In a few minutes, Gahogan, of the Tenth; Gilder-sleeve, of the Fourteenth; Peck, of the First; Thomas, of the Seventh; Taylor, of the Eighth, and Colburn, of the Fifth, were gathered around their commander. There, too, was Bradley, the boyish, red-cheeked chief of the artillery; and Stilton, the rough, old, bearded regular, who headed the cavalry. The staff was at hand, also, including Fitz Hugh, who sat his horse a little apart, downcast and sombre and silent, but nevertheless keenly interested. It is worthy of remark, by the way, that Waldron took no special note of him, and did not seem conscious of any disturbing presence. Evil as the man may have been, he was a thoroughly good soldier, and just now he thought but of his duties.

"Gentlemen," he said, "I want you to see your field of battle. The enemy occupy that long ridge. How shall we reach it?"

"I think, if we go at it straight from here, we shan't miss it," promptly judged Old Crumps, his red-oak countenance admirably cheerful and hopeful, and his jealousy all dissolved in the interest of approaching combat.

"Nor they won't miss us nuther," laughed Major Gahogan. "Betther slide our infantree into thim wuds, push up our skirmishers, play wid our guns for an hour, an' thin rowl in a couple o' col'ms."

There was a general murmur of approval. The limits of volunteer invention in tactics had been reached by Gahogan. The other regimental commanders looked upon him as their superior in the art of war.

"That would be well, Major, if we could do nothing better," said Waldron. "But I do not feel obliged to attack the front seriously at all. The rebels have been thoughtless enough to leave that long semicircle of wooded knolls unoccupied, even by scouts. It stretches from the front of their centre clear around their right flank. I shall use it as a veil to cover us while we get into position. I shall throw out a regiment, a battery, and five companies of cavalry, to make a feint against their centre and left. With the remainder of the brigade I shall skirt the woods, double around the right of the position, and close in upon it front and rear."

"Loike scissors blades upon a snip o' paper," shouted Gahogan, in delight.
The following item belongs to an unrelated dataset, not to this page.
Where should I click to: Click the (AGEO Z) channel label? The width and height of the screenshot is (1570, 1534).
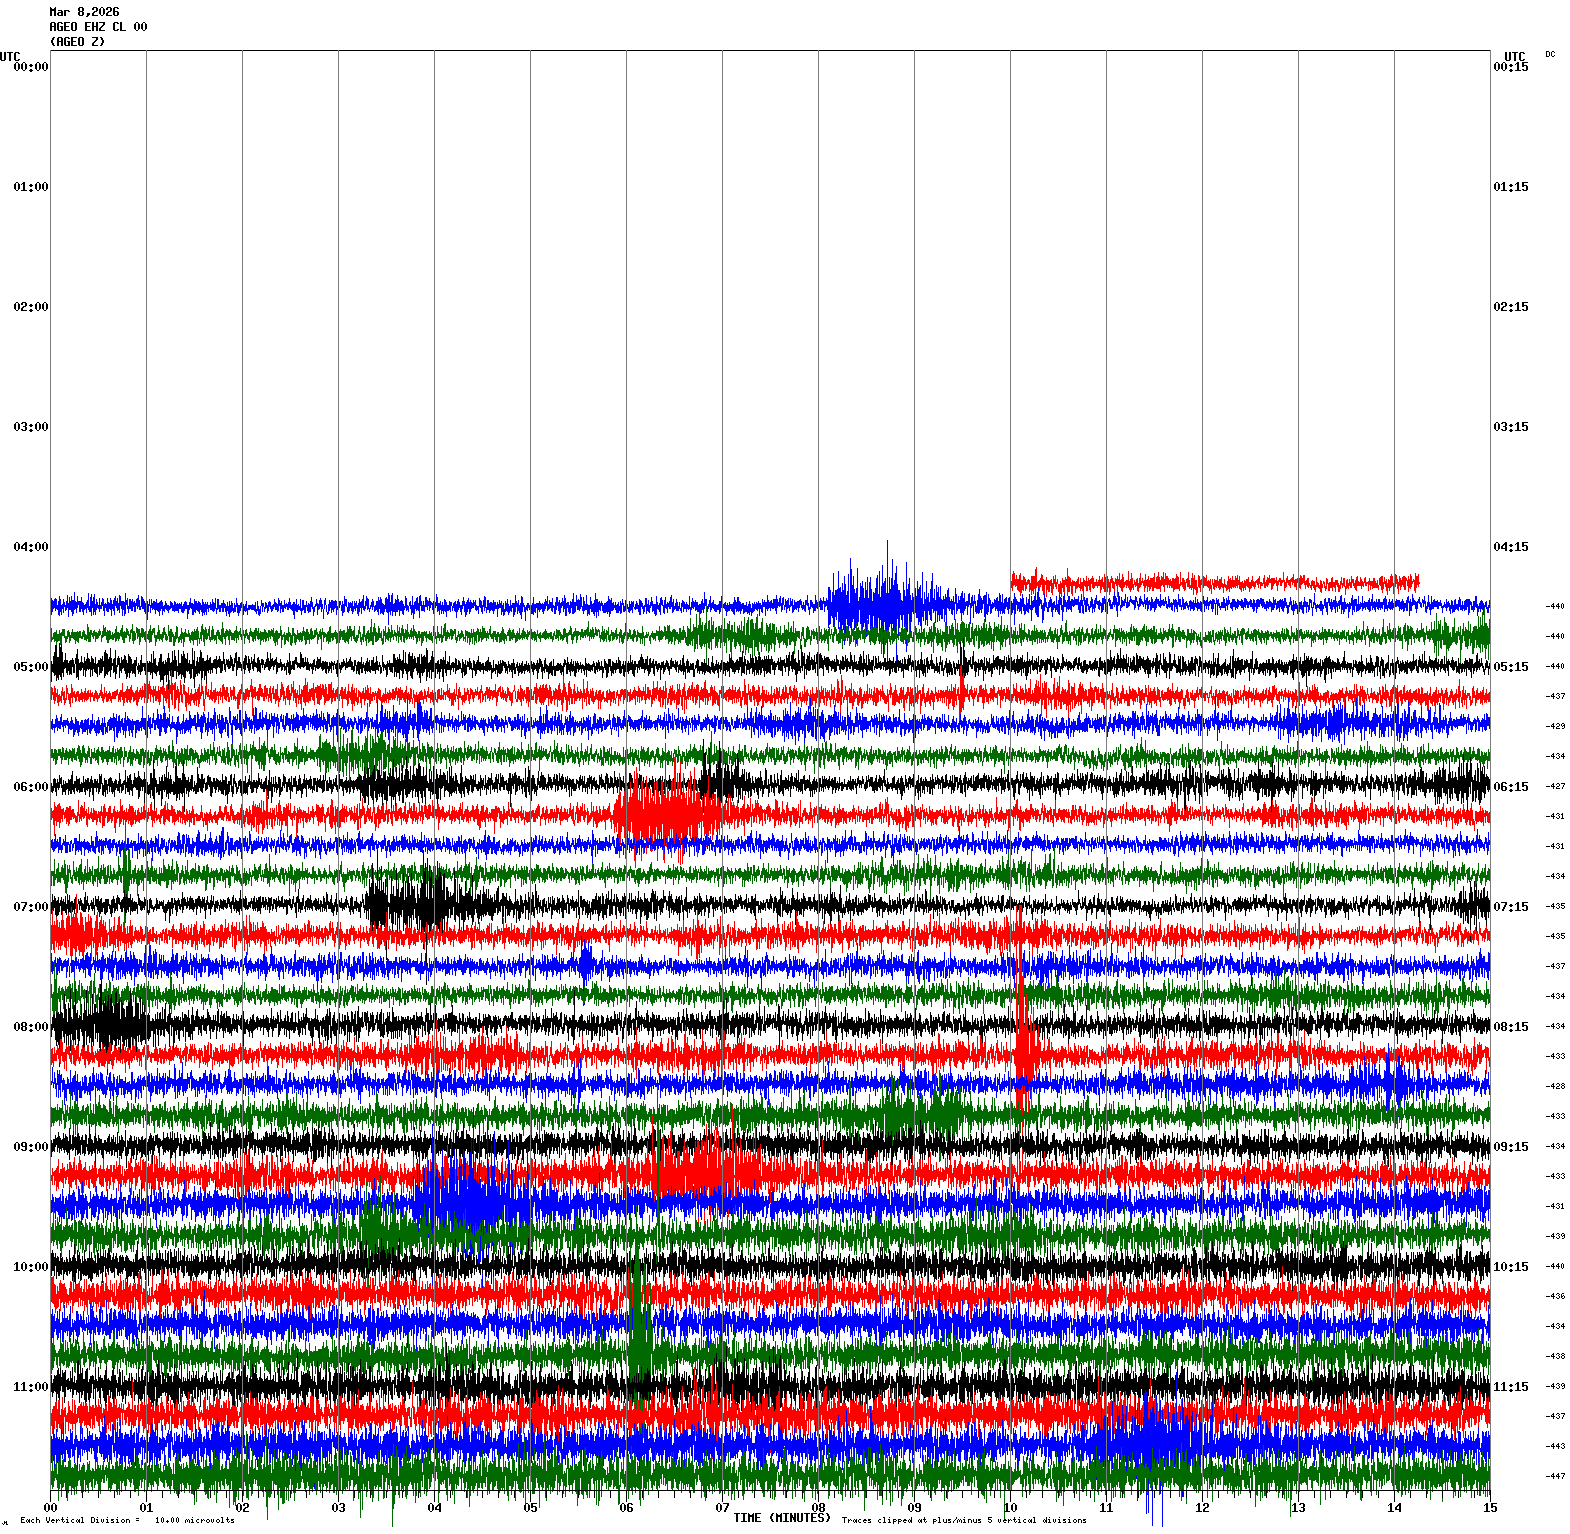[77, 42]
Then he turned to Fitz Hugh, who happened to be nearest him, and added, "I tell ye he's got the God o' War in um. He's the burrnin' bussh of humanity, wid a God o' Battles inside on't."
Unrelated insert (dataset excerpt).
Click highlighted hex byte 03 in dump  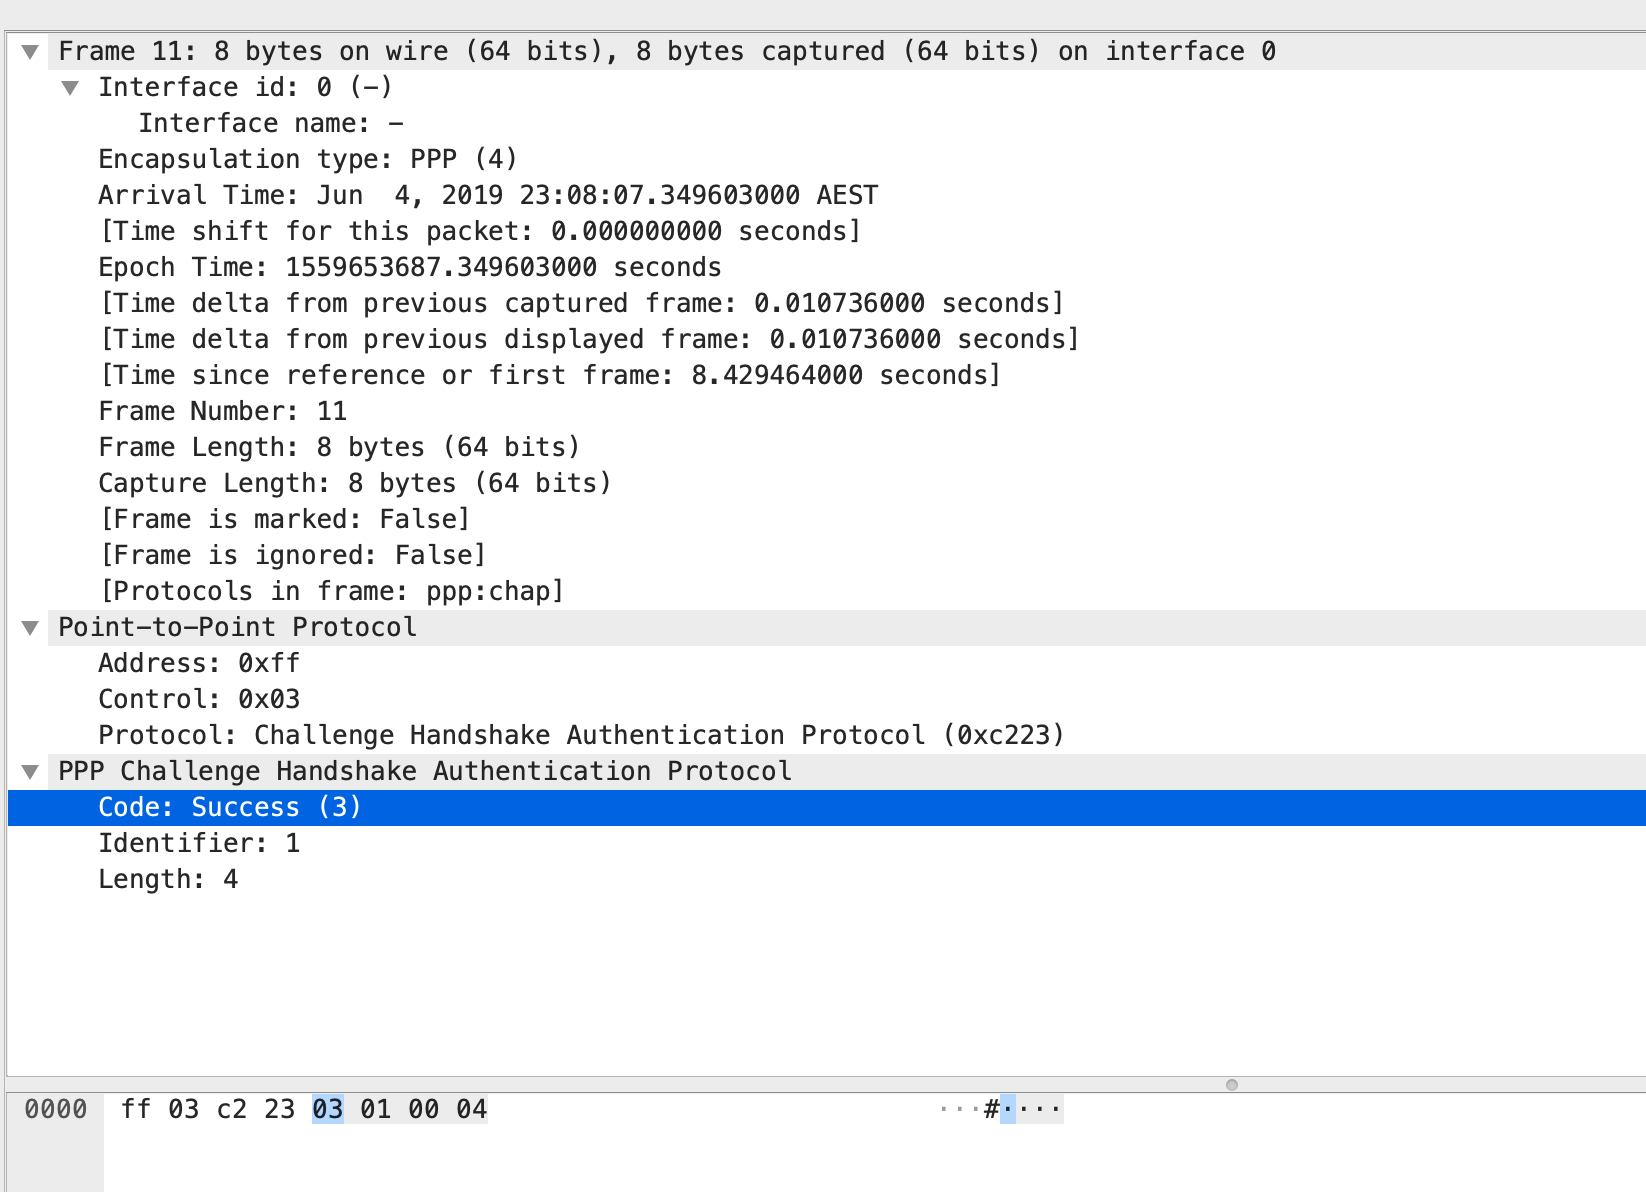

"But how if they come down on our thin right wing?" asked a cautious officer, Taylor, of the Eighth. They might smash it and seize our line of retreat."

"Men who have taken up a strong position, a position obviously chosen for defence, rarely quit it promptly for an attack," replied Waldron. "There is not one chance in ten that these gentlemen will make a considerable forward movement early in the fight. Only the greatest geniuses jump from the defensive to the offensive. Besides, we must hold the wood. So long as we hold the wood in front of their centre we save the road."

Then came personal and detailed instructions. Each regimental commander was told whither he should march, the point where he should halt to form line, and the direction by which he should attack. The mass of the command was to advance in marching column toward a knoll where the highway entered and traversed the wood. Some time before reaching it Taylor was to deploy the Eighth to the right, throw out a strong skirmish line and open fire on the enemy's centre and left, supported by the battery of Parrotts, and, if pushed, by five companies of cavalry. The remaining troops would reach the knoll, file to the left under cover of the forest, skirt it for a mile as rapidly as possible, infold the right of the Confederate position, and then move upon it concentrically. Counting from the left, the Tenth, the Seventh, and the Fourteenth were to constitute the first line of battle, while five companies of cavalry, then the First, and then the Fifth formed the second line. Not until Gahogan might have time to wind into the enemy's right rear should Gildersleeve move out of the wood and commence the real attack.